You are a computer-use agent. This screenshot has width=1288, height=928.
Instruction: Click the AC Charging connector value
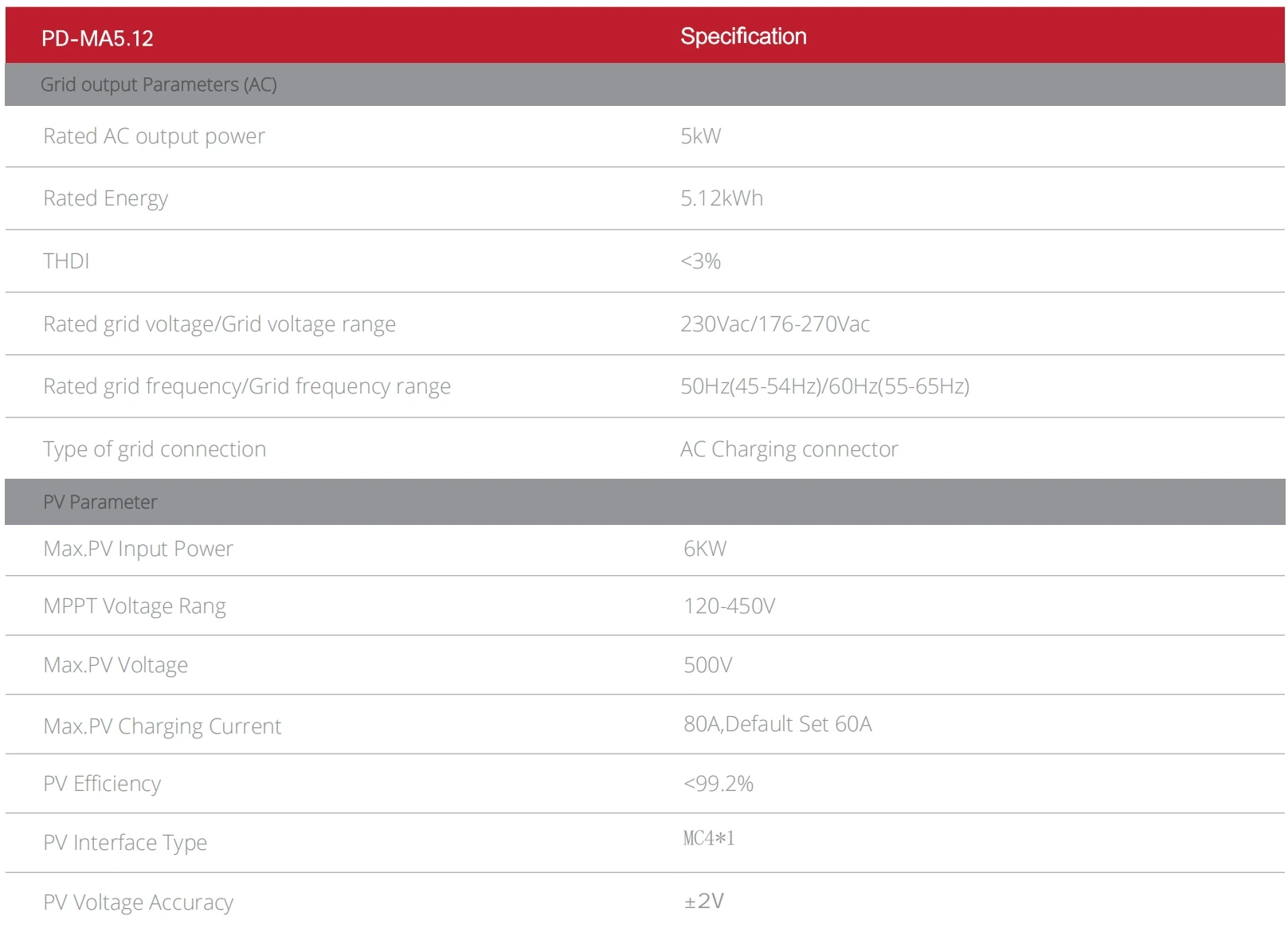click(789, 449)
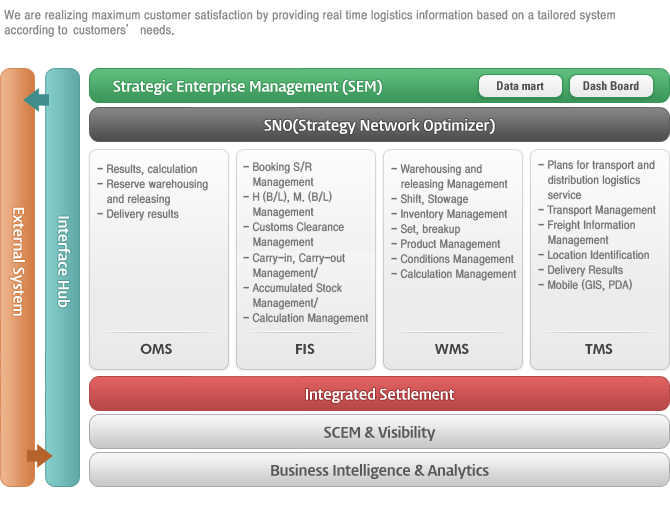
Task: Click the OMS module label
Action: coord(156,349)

☆ ☆ ☆

■ WHAT YOU WILL DO ■
Every line of the data above is to be set down word for word, with the pictures left out.

■ OUTPUT OF THE TASK ■
You are a computer-use agent. This screenshot has width=1288, height=928.
Instruction: Click the AC Charging connector value
click(789, 449)
Task: Click the OMS module label
Action: coord(156,349)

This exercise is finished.